The effect of overexpression of HOXD10 on cell cycle progression was examined via PI staining followed by FACS analysis. As shown in Fig. 3A–C, cells overexpressing HOXD10 accumulated in the G1 phase compared with the control cells and showed a corresponding decrease in cell numbers in the S and G2/M phase. Additionally, the percentages of early cell apoptosis (right lower quadrant) were markedly increased in the two CCC cell lines after transfection with HOXD10 lentivirus (Fig. 3D and E, P<0.05). These results indicated that stable HOXD10 overexpression inhibited RBE and HCCC-9810 cell proliferation by inducing G1/S phase arrest and apoptosis.

Figure 3.

Figure 3

Effects of HOXD10 overexpression on cell cycle progression, apoptosis and cell invasion. (A) G1 phase cell cycle arrest induced by overexpression of HOXD10 in RBE and HCCC-9810 cells. (B and C) A statistical plot of cell cycle distributions of RBE and HCCC-9810 cells in each group, **P=0.003. (D) Population of early apoptosis in RBE and HCCC-9810 cells. (E) Statistical plot of percentages of early apoptosis in RBE and HCCC-9810 cells, *P<0.05. (F) Representative photos of crystal violet-stained RBE and HCCC-9810 cells that invaded through Matrigel of the invasion chamber. (G) Statistical plot of the average number of invaded RBE and HCCC-9810 cells in each group. The graph shows the mean ± SD, ***P<0.001. CTRL, blank control; Ne-CTRL, cells transduced with negative HOXD10 lentivirus; Lv-HOXD10, cells transfected with positive HOXD10 lentivirus; CCC, cholangiocellular carcinoma.
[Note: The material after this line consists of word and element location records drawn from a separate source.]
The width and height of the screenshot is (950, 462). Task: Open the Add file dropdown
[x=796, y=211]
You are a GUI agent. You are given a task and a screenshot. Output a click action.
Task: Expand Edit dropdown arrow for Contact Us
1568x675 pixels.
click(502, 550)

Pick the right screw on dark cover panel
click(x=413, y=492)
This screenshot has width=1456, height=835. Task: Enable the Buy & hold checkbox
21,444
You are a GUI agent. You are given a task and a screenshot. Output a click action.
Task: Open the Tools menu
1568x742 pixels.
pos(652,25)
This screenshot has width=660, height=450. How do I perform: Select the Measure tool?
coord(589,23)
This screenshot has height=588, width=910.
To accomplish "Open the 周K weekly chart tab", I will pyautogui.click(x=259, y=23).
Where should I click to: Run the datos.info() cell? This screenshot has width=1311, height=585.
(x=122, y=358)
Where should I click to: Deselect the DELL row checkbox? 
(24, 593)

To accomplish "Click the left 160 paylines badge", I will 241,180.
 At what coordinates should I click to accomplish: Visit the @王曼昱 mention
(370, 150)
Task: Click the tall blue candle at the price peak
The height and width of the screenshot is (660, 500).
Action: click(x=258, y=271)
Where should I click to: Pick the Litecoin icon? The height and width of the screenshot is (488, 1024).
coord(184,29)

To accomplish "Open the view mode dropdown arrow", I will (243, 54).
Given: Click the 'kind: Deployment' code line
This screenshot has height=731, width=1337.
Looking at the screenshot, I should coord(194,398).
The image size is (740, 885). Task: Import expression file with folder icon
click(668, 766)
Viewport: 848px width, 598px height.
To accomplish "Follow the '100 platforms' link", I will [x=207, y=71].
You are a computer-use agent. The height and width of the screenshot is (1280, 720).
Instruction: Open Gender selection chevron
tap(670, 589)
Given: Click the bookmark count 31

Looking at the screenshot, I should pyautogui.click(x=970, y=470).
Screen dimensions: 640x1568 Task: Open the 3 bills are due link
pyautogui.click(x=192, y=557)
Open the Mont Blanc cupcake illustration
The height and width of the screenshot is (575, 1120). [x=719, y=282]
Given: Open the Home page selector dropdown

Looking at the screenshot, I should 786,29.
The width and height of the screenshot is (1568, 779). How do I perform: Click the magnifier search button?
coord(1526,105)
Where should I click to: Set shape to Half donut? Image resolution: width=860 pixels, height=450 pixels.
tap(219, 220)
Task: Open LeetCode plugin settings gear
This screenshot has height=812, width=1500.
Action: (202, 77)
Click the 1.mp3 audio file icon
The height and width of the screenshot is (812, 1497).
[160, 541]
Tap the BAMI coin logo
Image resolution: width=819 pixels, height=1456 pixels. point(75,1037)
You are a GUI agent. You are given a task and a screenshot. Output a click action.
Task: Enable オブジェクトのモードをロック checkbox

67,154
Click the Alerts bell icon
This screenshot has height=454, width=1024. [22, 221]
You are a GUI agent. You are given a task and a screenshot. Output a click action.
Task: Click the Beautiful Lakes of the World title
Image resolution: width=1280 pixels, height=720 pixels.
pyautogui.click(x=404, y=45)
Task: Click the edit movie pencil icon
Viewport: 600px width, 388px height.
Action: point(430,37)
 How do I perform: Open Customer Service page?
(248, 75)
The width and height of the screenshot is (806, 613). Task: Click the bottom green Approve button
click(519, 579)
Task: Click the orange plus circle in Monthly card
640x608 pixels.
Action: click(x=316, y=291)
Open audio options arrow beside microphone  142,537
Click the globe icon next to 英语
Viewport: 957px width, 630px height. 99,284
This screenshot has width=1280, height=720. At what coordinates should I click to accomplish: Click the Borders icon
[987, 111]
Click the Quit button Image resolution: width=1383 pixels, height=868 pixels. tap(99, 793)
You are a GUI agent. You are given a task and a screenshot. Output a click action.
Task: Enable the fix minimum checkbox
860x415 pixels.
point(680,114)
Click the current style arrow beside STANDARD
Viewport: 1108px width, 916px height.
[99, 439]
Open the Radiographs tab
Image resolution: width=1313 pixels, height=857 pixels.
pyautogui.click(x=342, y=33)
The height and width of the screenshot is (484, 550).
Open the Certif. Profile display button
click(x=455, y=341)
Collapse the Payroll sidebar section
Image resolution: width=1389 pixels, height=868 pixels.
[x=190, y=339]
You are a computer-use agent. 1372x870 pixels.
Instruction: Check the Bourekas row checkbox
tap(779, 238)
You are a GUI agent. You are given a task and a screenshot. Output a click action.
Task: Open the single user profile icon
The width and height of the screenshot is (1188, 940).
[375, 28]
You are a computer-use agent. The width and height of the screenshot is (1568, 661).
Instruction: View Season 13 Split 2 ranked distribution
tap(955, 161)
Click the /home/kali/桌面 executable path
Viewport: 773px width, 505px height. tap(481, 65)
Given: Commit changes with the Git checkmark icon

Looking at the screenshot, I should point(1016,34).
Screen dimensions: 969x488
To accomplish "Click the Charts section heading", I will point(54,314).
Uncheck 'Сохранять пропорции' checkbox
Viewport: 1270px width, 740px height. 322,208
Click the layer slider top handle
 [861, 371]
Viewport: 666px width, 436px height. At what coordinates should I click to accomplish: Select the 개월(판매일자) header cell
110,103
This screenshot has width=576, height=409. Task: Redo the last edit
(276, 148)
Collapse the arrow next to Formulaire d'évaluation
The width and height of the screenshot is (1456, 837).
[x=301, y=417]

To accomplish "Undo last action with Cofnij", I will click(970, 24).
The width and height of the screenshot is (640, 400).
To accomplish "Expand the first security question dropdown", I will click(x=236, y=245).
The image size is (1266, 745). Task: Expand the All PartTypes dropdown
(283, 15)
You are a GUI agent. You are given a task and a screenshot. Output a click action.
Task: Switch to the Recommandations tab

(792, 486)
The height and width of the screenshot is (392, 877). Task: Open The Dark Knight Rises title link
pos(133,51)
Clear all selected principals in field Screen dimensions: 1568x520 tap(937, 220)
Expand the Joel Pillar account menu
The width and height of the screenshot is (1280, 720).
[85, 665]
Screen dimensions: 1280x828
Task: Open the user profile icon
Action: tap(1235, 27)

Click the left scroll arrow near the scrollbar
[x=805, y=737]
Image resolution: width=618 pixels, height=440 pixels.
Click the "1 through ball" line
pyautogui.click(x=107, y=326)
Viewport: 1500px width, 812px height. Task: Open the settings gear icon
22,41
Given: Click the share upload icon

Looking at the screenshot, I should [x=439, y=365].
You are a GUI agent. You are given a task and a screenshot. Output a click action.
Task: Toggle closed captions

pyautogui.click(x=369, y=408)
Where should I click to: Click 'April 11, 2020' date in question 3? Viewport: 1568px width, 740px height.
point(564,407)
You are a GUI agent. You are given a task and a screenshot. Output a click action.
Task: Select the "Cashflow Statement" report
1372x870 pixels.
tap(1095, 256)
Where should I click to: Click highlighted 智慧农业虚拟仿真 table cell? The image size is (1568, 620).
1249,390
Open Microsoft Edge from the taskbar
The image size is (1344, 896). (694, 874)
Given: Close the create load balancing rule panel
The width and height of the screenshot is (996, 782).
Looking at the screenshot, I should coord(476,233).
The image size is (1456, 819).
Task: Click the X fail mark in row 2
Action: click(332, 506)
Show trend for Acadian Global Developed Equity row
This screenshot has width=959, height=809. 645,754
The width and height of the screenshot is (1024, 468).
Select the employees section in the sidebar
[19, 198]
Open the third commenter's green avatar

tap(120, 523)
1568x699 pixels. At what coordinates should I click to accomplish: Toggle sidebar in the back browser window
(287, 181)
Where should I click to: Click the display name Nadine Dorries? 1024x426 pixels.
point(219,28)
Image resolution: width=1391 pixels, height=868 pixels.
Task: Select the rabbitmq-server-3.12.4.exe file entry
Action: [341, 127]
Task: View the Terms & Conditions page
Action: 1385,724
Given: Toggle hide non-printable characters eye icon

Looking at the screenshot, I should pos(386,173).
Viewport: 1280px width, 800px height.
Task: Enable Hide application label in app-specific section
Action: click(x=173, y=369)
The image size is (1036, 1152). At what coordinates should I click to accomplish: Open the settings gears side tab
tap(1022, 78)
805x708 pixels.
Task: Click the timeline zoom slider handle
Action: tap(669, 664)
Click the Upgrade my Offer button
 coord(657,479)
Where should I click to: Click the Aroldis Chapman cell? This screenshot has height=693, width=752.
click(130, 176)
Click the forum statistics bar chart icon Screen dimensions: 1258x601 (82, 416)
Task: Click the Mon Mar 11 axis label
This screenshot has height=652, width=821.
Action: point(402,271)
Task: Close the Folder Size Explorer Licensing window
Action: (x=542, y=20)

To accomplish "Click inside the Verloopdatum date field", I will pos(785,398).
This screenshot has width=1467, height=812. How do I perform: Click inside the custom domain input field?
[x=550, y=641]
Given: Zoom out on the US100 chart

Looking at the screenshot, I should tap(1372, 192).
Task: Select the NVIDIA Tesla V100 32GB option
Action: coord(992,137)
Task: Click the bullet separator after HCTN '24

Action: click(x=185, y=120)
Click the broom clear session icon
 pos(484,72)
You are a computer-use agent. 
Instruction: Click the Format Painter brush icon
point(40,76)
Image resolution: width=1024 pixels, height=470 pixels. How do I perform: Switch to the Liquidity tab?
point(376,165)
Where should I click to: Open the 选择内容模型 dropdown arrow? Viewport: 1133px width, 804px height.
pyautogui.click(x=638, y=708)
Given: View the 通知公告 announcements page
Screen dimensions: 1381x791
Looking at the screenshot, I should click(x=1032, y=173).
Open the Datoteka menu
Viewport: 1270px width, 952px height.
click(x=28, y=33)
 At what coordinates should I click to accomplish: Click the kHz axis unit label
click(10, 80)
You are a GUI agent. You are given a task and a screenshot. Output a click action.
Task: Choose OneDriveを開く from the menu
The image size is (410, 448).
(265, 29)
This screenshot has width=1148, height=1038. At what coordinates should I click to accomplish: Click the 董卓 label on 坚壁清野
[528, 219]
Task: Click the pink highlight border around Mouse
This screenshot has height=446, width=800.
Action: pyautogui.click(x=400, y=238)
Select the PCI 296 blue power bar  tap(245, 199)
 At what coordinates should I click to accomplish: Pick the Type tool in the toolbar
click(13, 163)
Effect of HOXD10 overexpression on invasive potential of RBE and HCCC-9810 cells

The clinical spread of CCC is characterized by expansion and invasive growth along the lymphangion or perineurium or direct invasion into the liver. HOXD10 has been shown to mediate the invasion of breast, gastric, malignant glioma, ovarian, bladder and hepatocellular cancer (1215,18,19). Thus, we examined whether HOXD10 was involved in the invasion of RBE and HCCC-9810 cells. A Matrigel invasion Transwell assay was conducted to confirm the effect of HOXD10 on the invasive properties of cholangiocarcinoma cell lines. As expected, stable overexpression of HOXD10 significantly decreased the invasive potential of both the RBE and HCCC-9810 cell lines (Fig. 3F and G, P<0.001), suggesting that HOXD10 was associated with the metastatic capacity of CCC. These results elucidated the aforementioned correlation of lower HOXD10 expression with poor prognosis of CCC patients. Furthermore, the effects of upregulated HOXD10 on the expression of tumor invasion compared to the regulators were examined using RT-PCR and western blot analysis. As shown in Fig. 4A and B, the mRNA and protein expression of MMP2 and MMP9 was significantly inhibited in the Lv-HOXD10 group compared with the Ne-CTRL and CTRL group, while no significant change was observed in the expression of MMP14. These results suggested that overexpression of HOXD10 inhibited the invasion of CCC cells, possibly partly by disturbing the expression of MMP2 and MMP9.

Figure 4.

Figure 4

Expression of MMP2, MMP9 and MMP14 and RHOC/AKT/ERK activities in RBE and HCCC-9810 cells. (A and B) Decreased relative mRNA and protein expressions of MMP2, MMP9 and the unchanged expression of MMP14 in RBE and HCCC-9810 cells. (C) Suppressed protein expression levels of RHOC, phosphorylated AKT, and phosphorylated ERK (1/2), and unchanged expression of AKT and ERK (1/2) in RBE and HCCC-9810 cells compared with the control groups. CTRL, blank control; Ne-CTRL, cells transfected with negative HOXD10 lentivirus; Lv-HOXD10, cells transfected with positive HOXD10 lentivirus; CCC, cholangiocellular carcinoma.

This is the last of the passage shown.